I would be quite surprised if the implied claim of no similar events for 1800 years were to hold up.  Right now we have a well positioned coral reef able to act as a monitor.  There will be others and we may be able to go further with this form of testing.

Analysis by Tim Wall 
Tue Jan 4, 2011 05:55 PM ET 

Bell-bottom jeans, Abba, and the Labrador Current -- one of the three is not making a retro comeback. Temperature-tracking coral reefs indicate that the circulation of water in the Atlantic Ocean has changed dramatically since the 1970's.

That could be part of the reason areas in the northern hemisphere have had harsh winter storms and summer droughts say researchers.
The evidence for changing currents comes from ancient gorgonian coral reefs growing off the coast of Nova Scotia. The reef was studied by a team of biochemists and oceanographers from Switzerland, Canada, and the United States.

Like most organisms, corals are what they eat and changes in their diet are recorded in the reef structure.
The Canadian corals showed that the cold, south-bound Labrador current is losing ground to the warm, north-bound Gulf Stream current. The corals of the deep north Atlantic have been feasting on nutrient-rich warm water since the 1970's.

The researchers looked at the concentrations of a certain isotope of nitrogen, called delta 15. Different concentrations of the isotope allow scientists to trace a creature's food sources.

The levels the researchers found in the Nova Scotian coral indicated the coral had been feeding heavily on nutrients brought north from the subtropical regions for approximately 40 years.
The coral had been feeding primarily on subarctic nutrients for the previous 1800 years.
That abrupt change in food sources caused by changes in currents coincides closely with the onset of observable changes in Earth's climate caused by industrialization.
"The researchers suspect there is a direct connection between the changes in oceanic currents in the North Atlantic and global warming caused by human activities," said one of the participating institutions, the Swiss Federal Institute of Aquatic Sciences and Technology in a statement to the Associated Foreign Press.
The coral reef research was published recently in the Proceedings of the National Academy of Sciences.

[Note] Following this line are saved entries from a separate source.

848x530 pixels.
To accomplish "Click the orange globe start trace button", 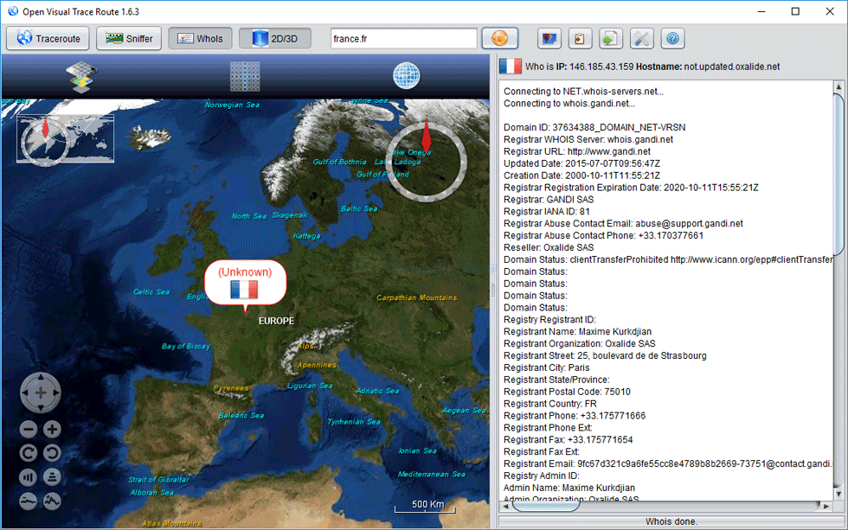I will [x=500, y=38].

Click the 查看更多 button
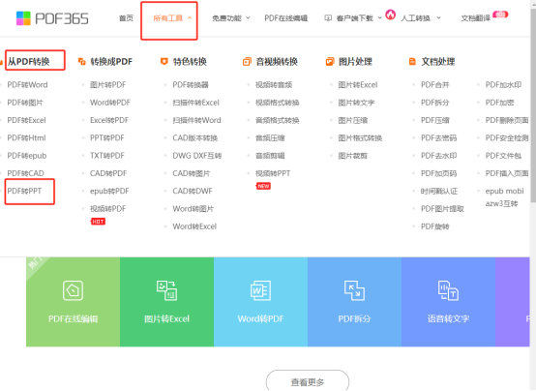308,381
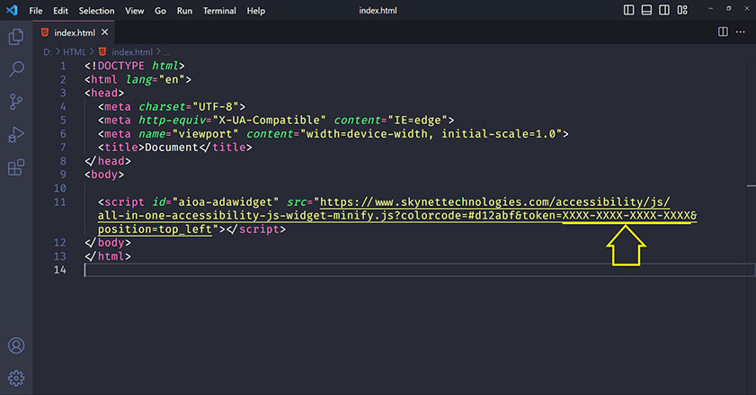This screenshot has width=756, height=395.
Task: Open the Extensions view
Action: (x=15, y=167)
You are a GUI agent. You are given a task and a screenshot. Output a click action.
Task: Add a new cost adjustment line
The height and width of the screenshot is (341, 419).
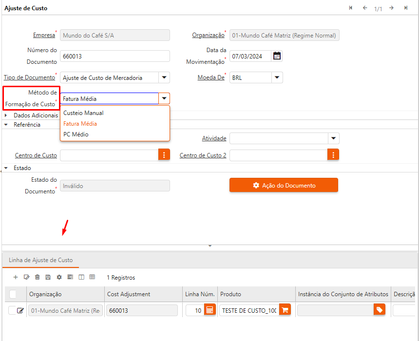point(16,277)
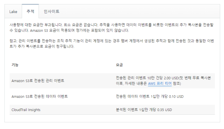Open the AWS 프리 티어 link

(160, 84)
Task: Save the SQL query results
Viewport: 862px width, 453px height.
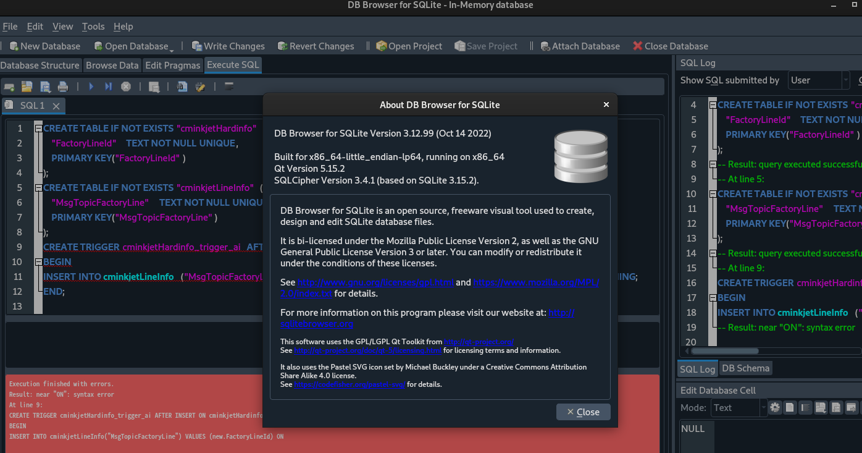Action: [155, 87]
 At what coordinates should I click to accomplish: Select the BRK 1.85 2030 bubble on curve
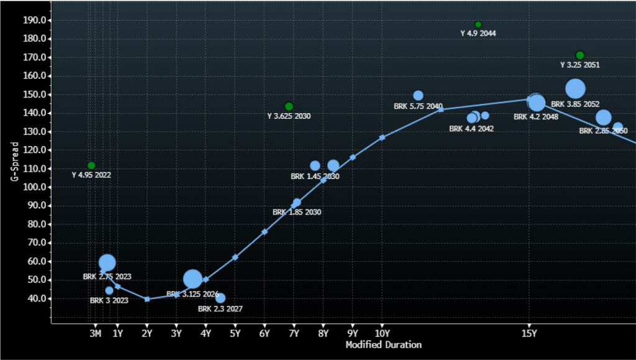tap(297, 203)
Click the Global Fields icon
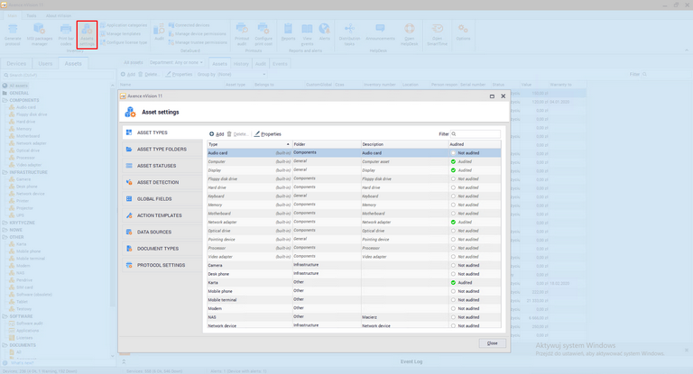Screen dimensions: 693x374 click(x=129, y=199)
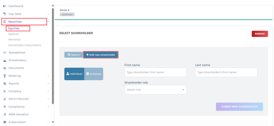Expand the Admin Records chevron

pos(48,99)
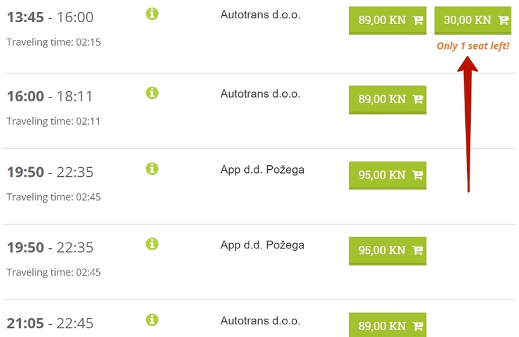Viewport: 519px width, 337px height.
Task: Add 30,00 KN discounted ticket to cart
Action: tap(473, 20)
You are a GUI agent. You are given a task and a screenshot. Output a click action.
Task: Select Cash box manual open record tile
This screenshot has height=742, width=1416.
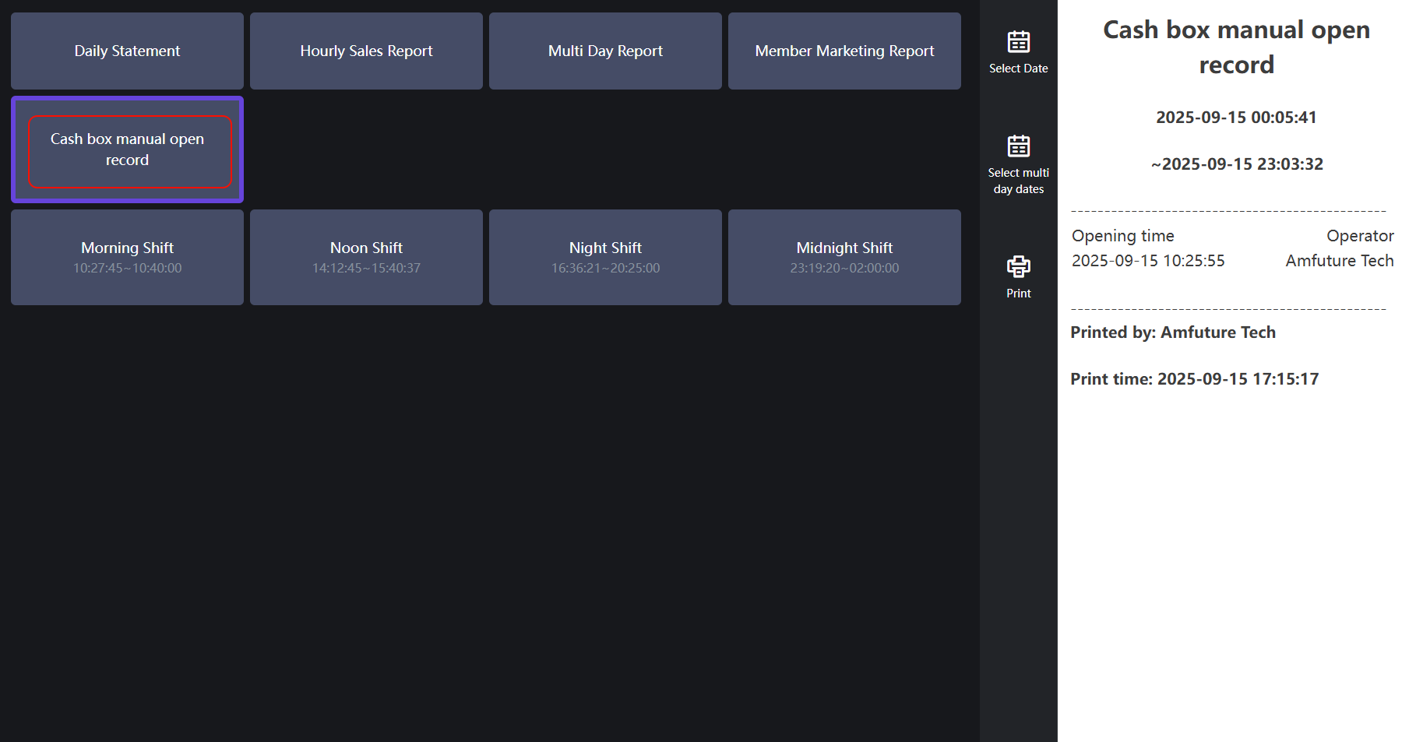[x=127, y=149]
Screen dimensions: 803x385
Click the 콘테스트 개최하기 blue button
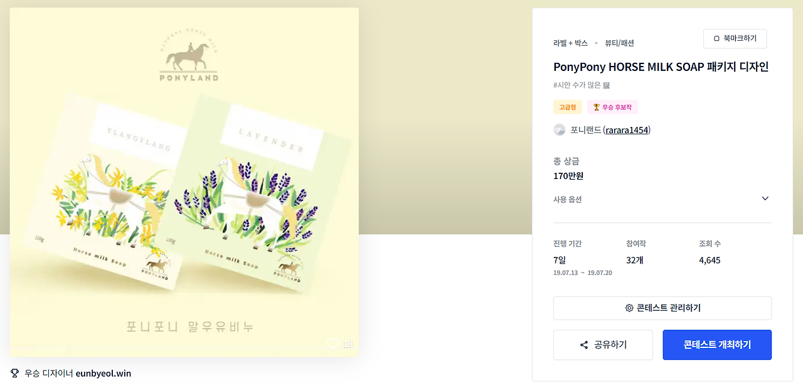click(717, 345)
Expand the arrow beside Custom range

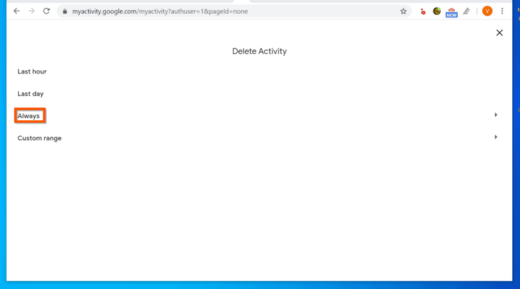(496, 137)
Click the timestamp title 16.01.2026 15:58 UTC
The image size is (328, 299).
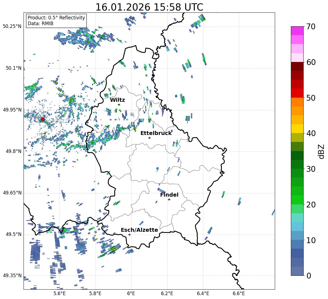pyautogui.click(x=149, y=7)
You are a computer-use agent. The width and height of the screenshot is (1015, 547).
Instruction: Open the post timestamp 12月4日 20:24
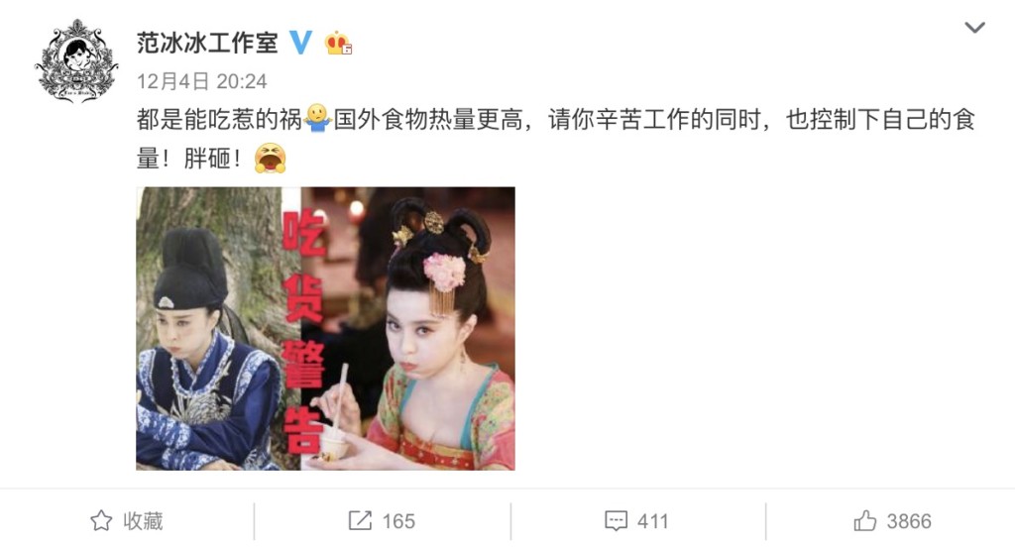(202, 81)
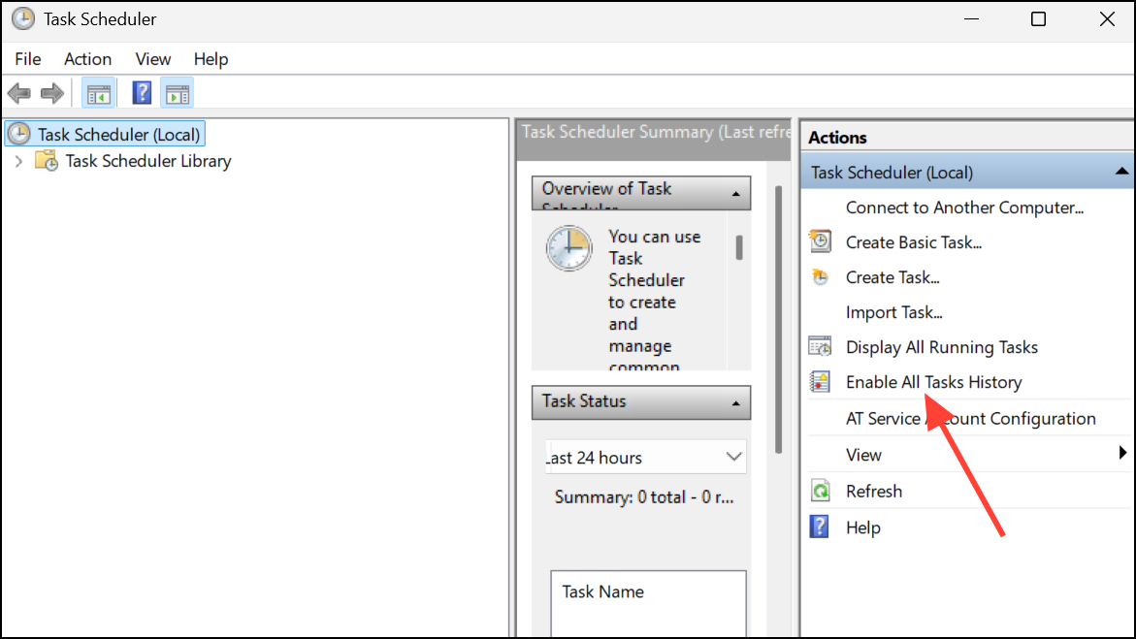Click the Forward arrow toolbar icon
The height and width of the screenshot is (639, 1136).
click(51, 93)
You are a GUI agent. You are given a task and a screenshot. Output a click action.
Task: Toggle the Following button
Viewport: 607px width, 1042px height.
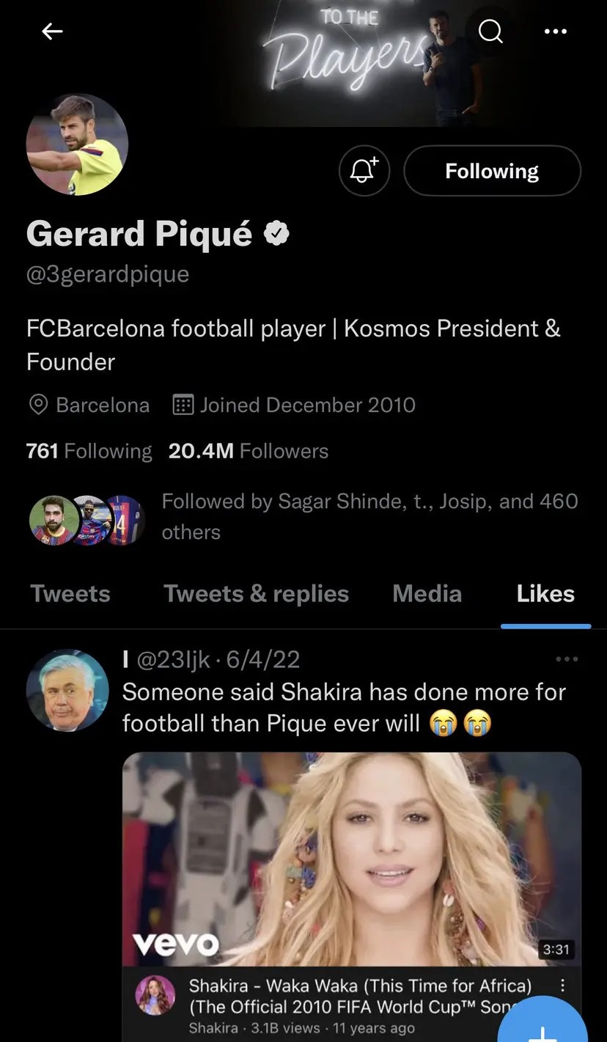click(x=492, y=171)
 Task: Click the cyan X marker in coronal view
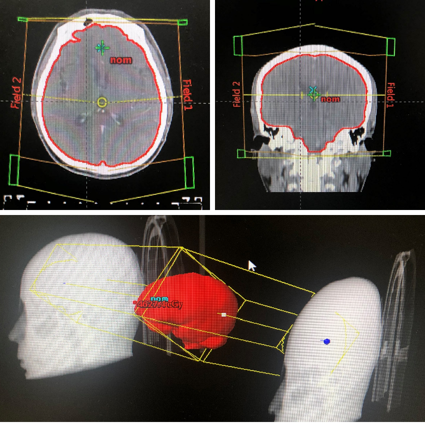coord(314,91)
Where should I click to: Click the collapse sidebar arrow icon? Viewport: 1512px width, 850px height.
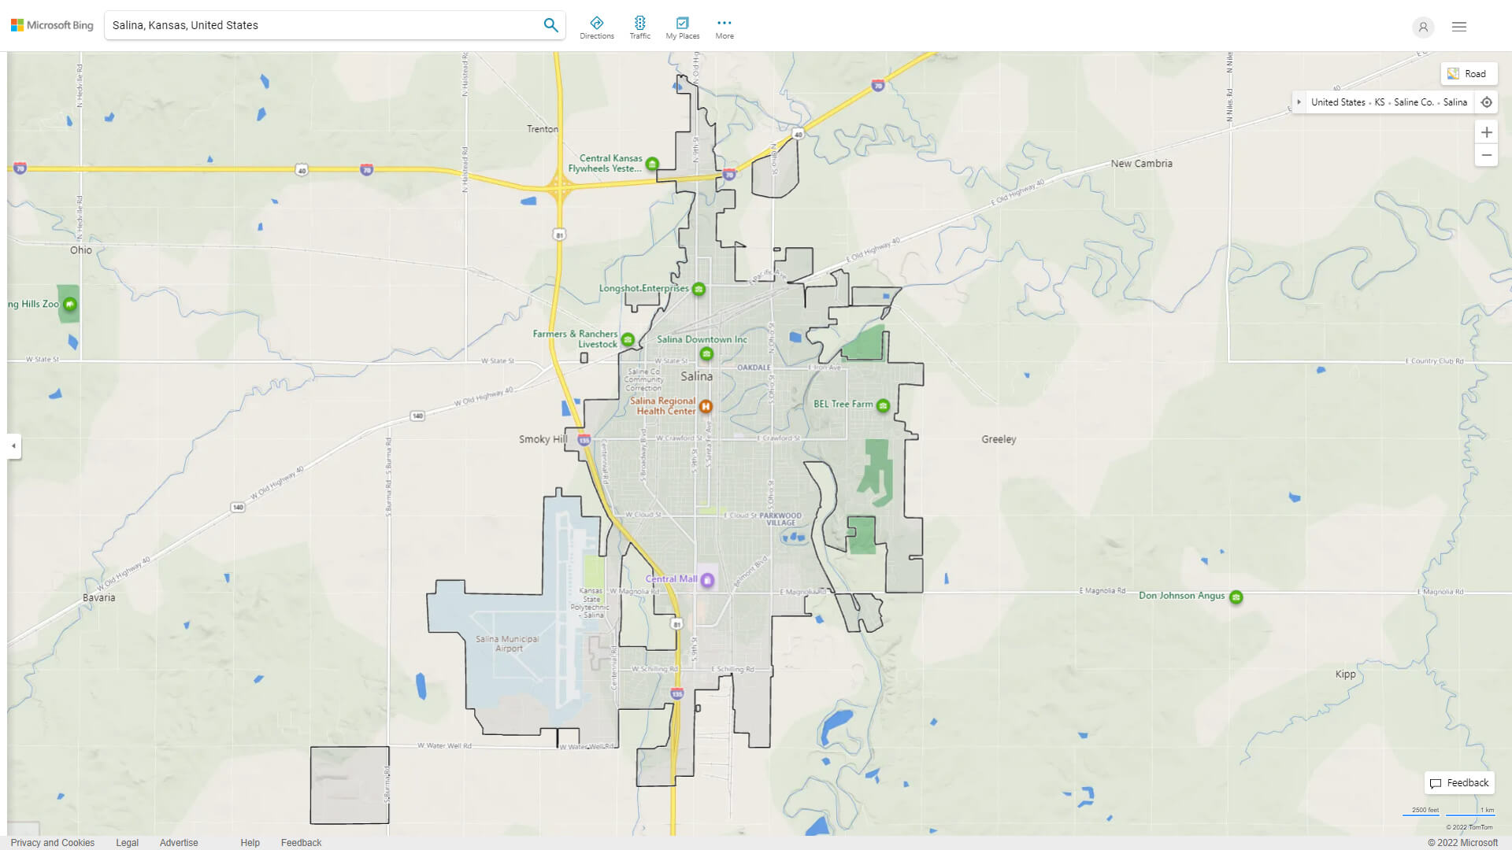pyautogui.click(x=14, y=445)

Recent heavy snowfalls and harsh winter storms along with droughts and heat waves in the summer, could be explained by a changes in the circulation of the Atlantic's water, say climate researchers. A 2004 paper by NASA explained the possibility of melting arctic sea ice triggering colder weather in Europe and North America.

As my colleague, Mr. Cox, pointed out in the above blog post, the term global warming is a misnomer in many senses. Humanity faces global climate destabilization. The weather patterns our agriculture and industry have adapted to over the centuries are changing rapidly.